Consider the following simple piece of code:

import numpy as np

A = np.array([[0,1,1,0],[1,0,0,1],[1,0,0,1],[0,1,1,0]], dtype=float)
eye4 = np.eye(4, dtype=float)  # 4x4 identity

H1 = np.kron(A,eye4)
w1,v1 = np.linalg.eig(H1)
H1copy = np.dot(np.dot(v1,np.diag(w1)),np.transpose(v1)) # reconstructing from eigvals and eigvecs

H2 = np.kron(eye4,A)
w2,v2 = np.linalg.eig(H2)
H2copy = np.dot(np.dot(v2,np.diag(w2)),np.transpose(v2))

print np.sum((H1-H1copy)**2)  # sum of squares of elements
print np.sum((H2-H2copy)**2)  

It produces the output

1.06656622138
8.7514256673e-30

This is very perplexing.
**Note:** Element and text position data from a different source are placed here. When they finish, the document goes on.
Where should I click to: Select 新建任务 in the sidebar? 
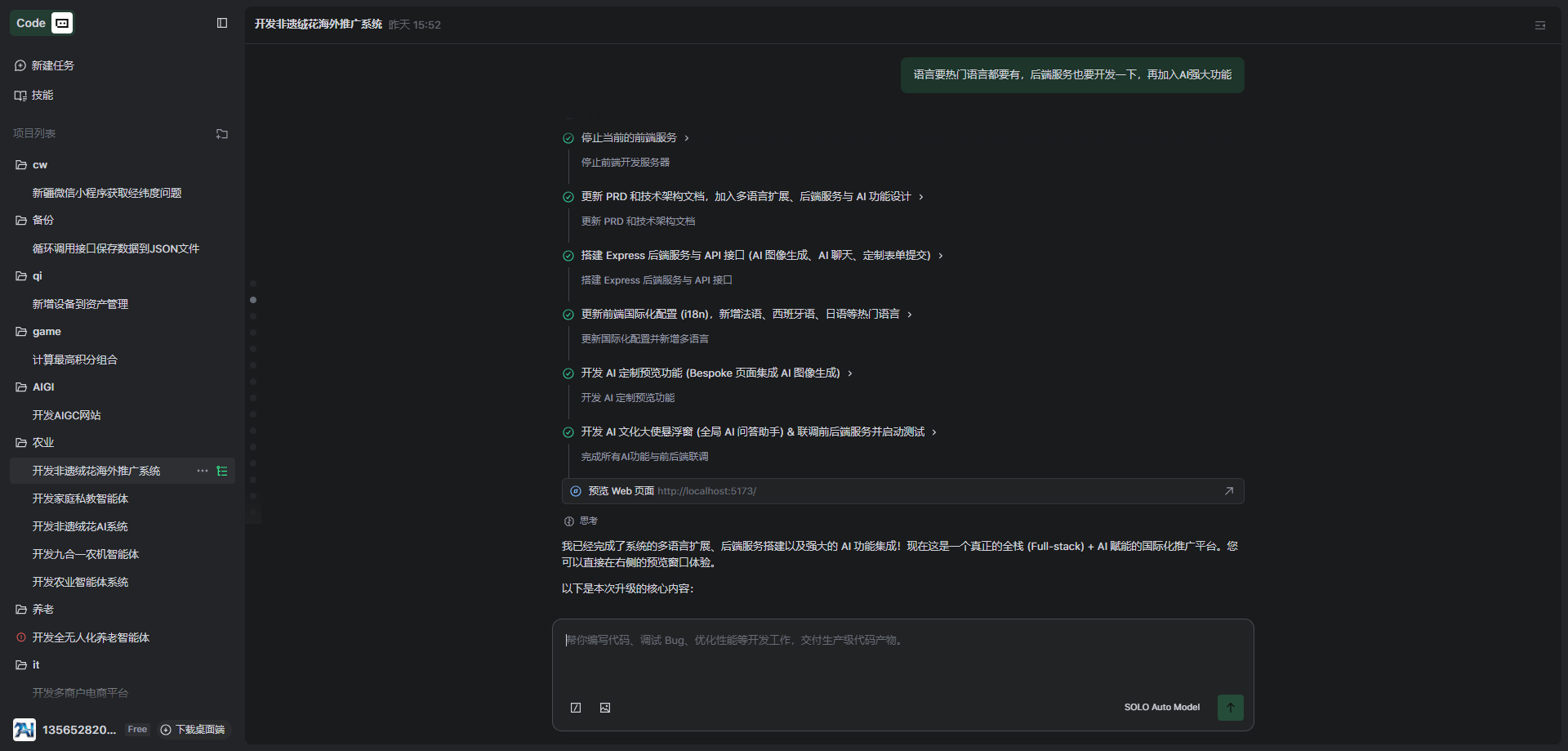(52, 65)
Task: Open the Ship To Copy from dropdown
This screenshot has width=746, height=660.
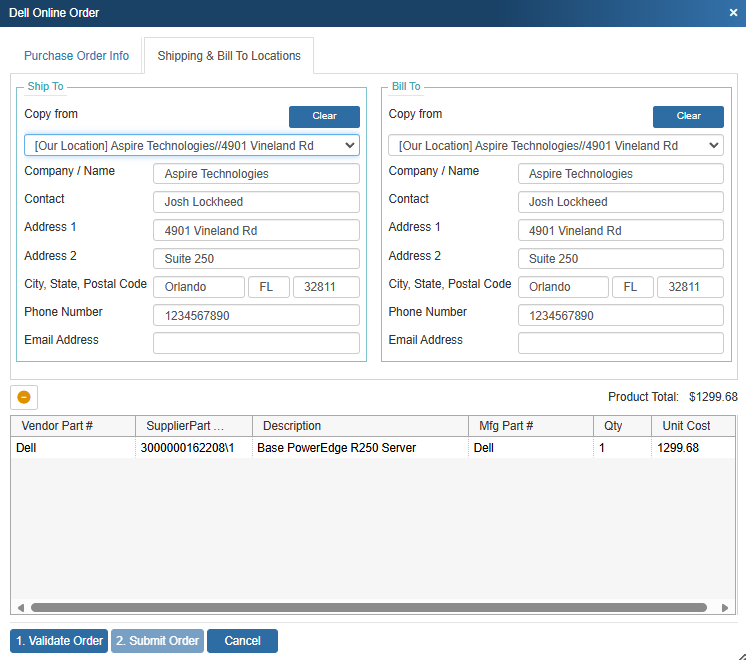Action: tap(192, 146)
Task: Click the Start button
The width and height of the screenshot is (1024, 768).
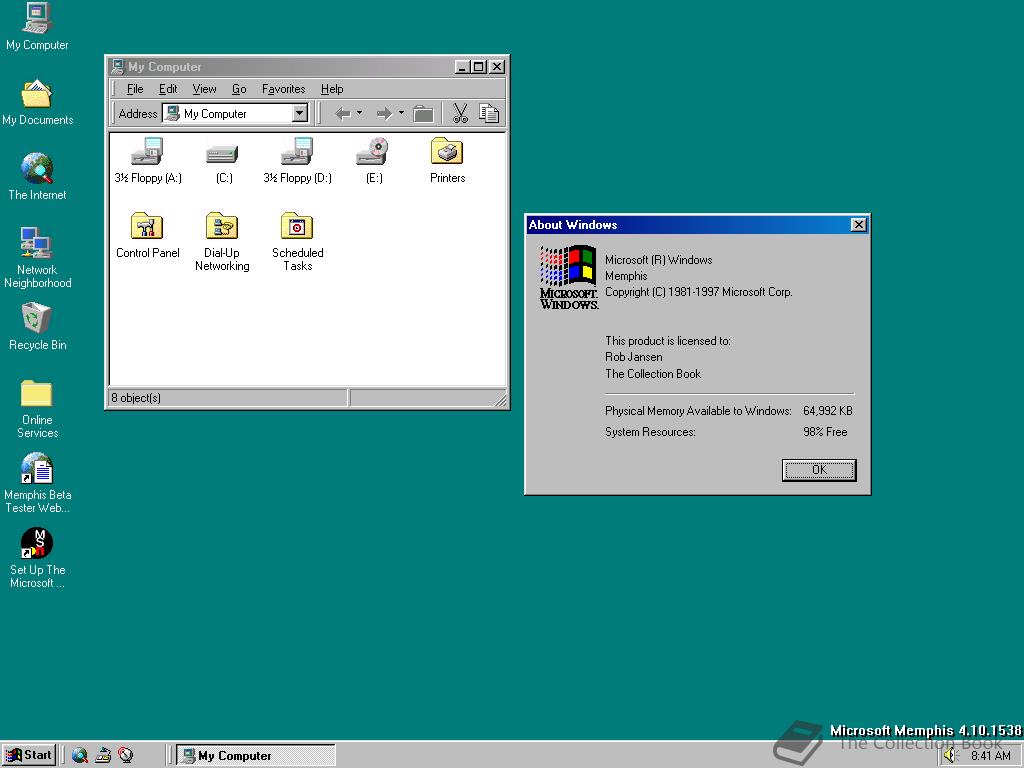Action: tap(29, 756)
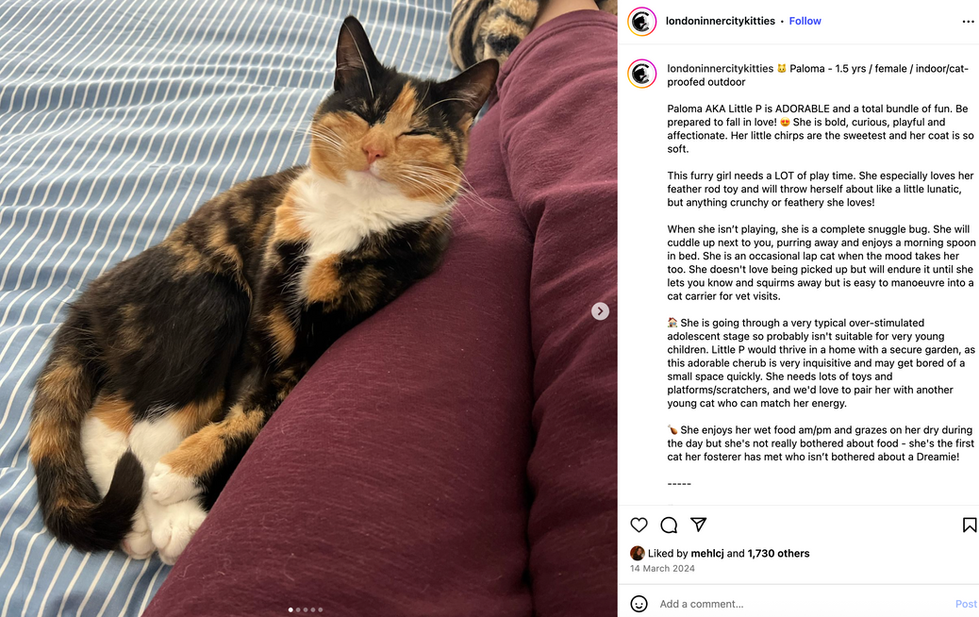Viewport: 979px width, 617px height.
Task: Open comments via speech bubble icon
Action: click(669, 525)
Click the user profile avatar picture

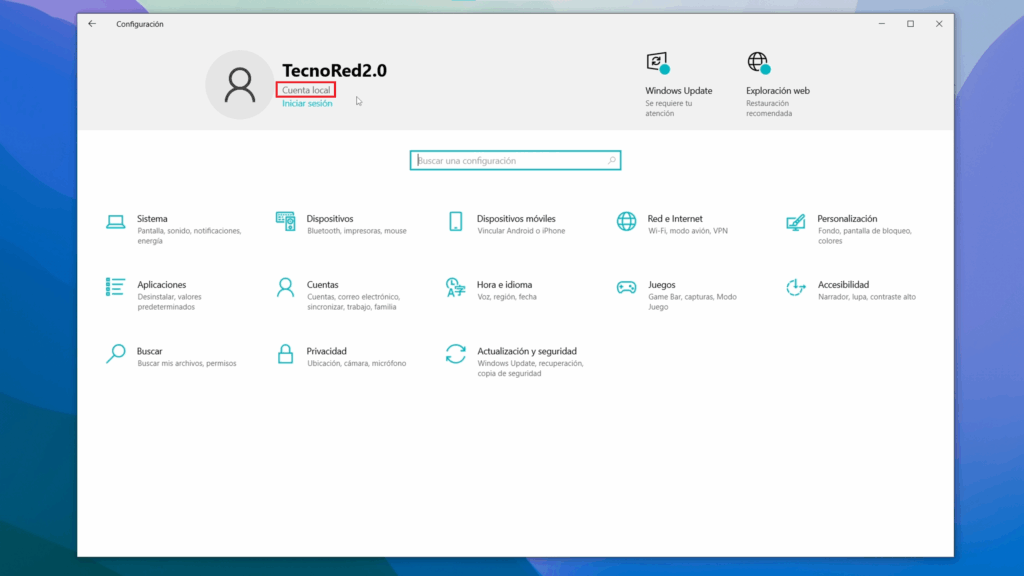point(239,85)
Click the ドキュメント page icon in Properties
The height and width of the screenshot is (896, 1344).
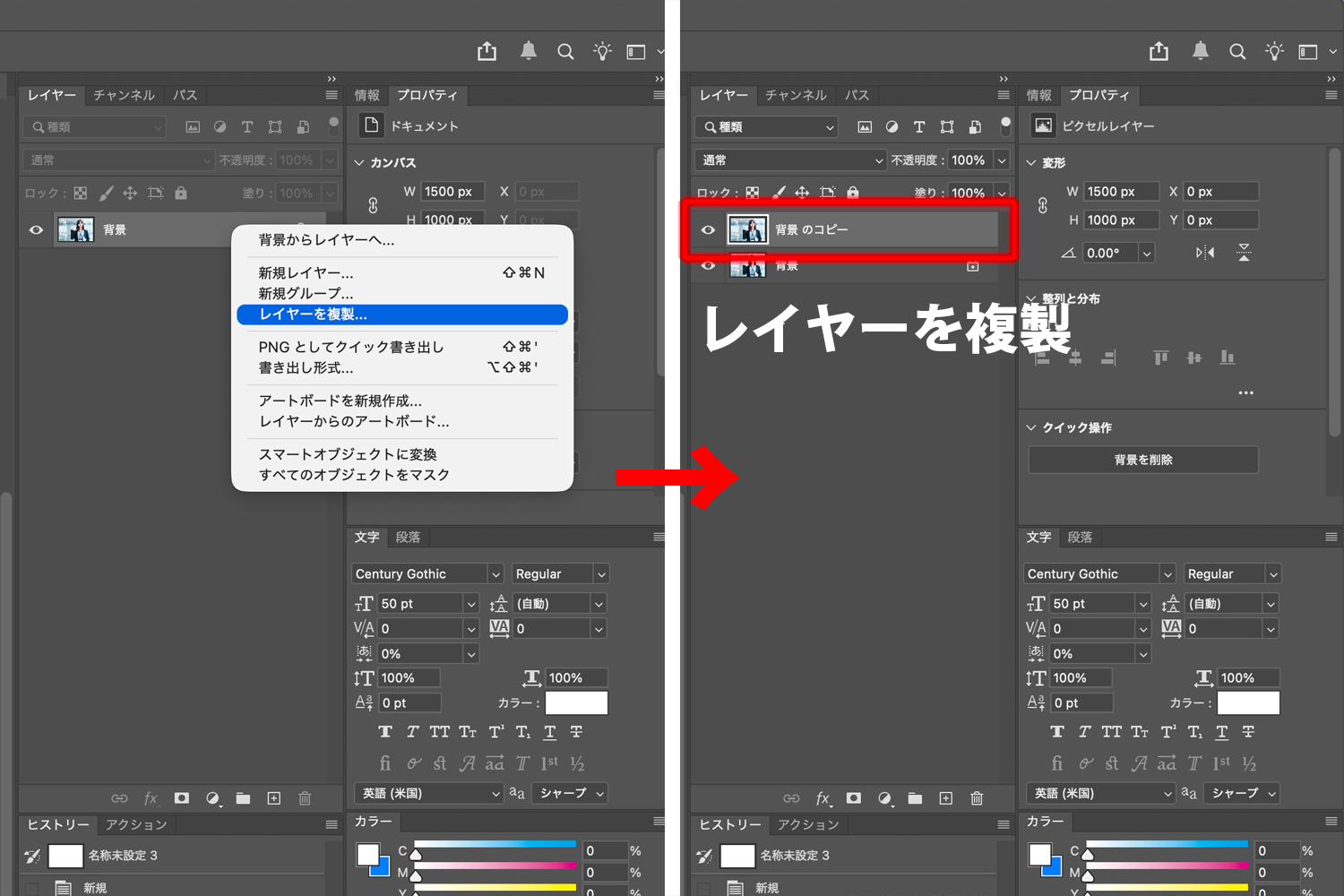[372, 126]
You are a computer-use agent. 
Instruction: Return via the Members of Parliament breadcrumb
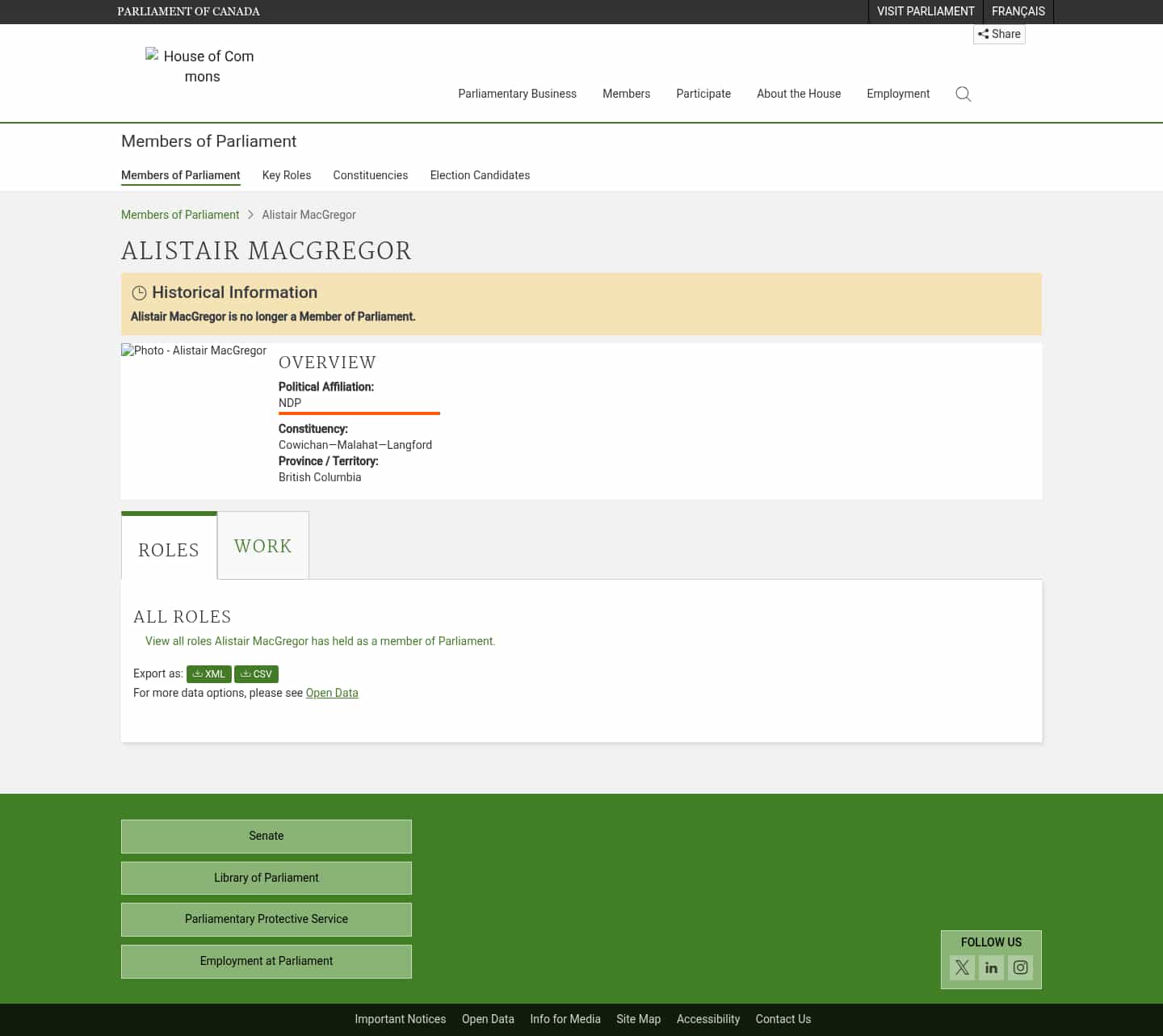point(179,215)
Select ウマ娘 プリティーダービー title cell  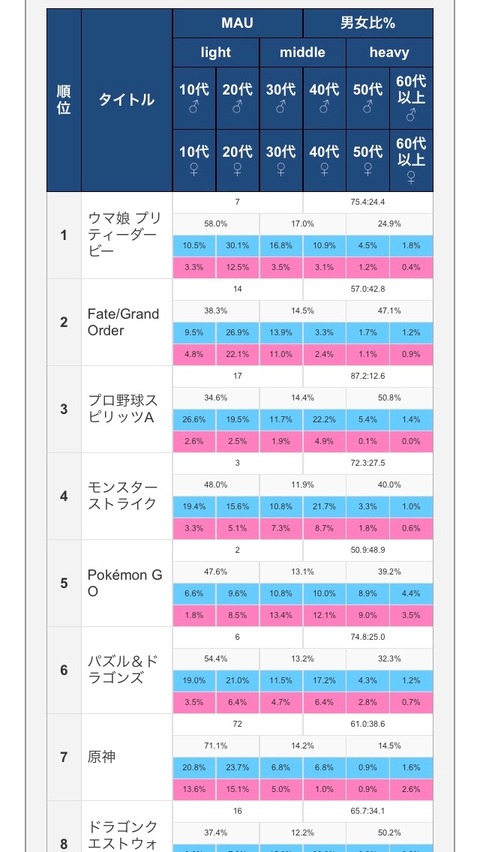tap(127, 235)
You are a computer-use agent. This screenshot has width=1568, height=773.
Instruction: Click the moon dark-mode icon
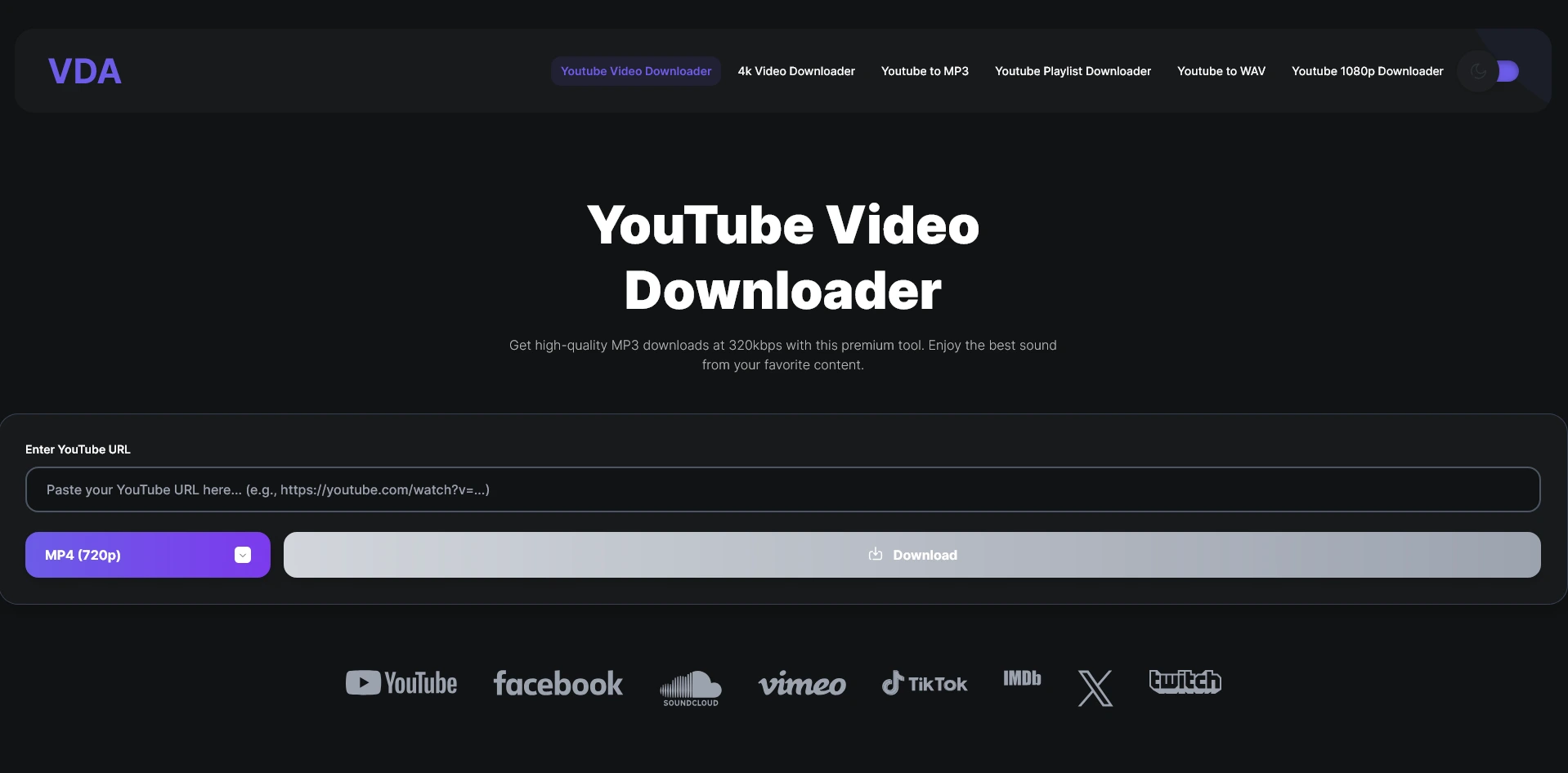tap(1476, 70)

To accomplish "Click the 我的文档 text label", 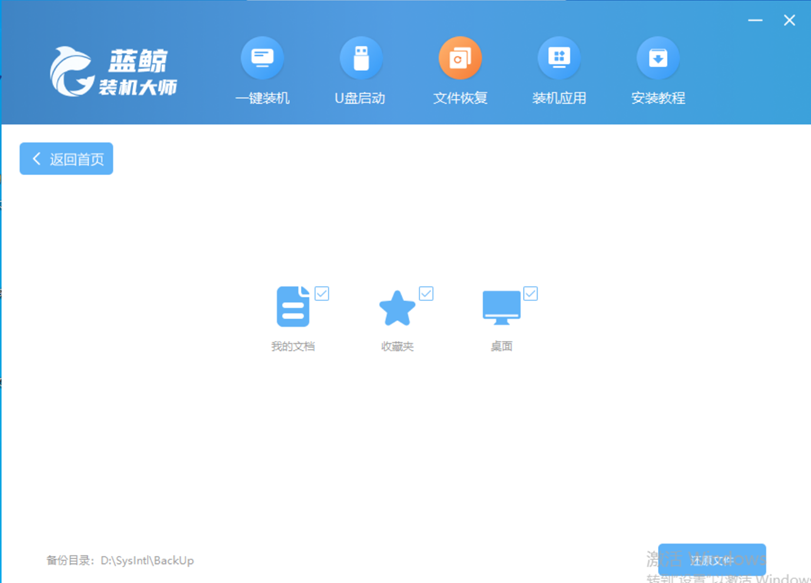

These two matrices differ only in the order of the kronecker product. And yet, the accuracy is so low in just one of them. Further, an norm-square error > 1.066 is highly unacceptable according to me. What is going wrong here? Further, what is the best way to work around this issue, given that the eigenvalue decomposition is a small part of a code that has to be run several (>100) times.

有帮助吗?

解决方案

Your matrices are symmetric. Use eigh instead of eig.

If you use eig, the transpose of v1 is not necessarily equal to the inverse of v1.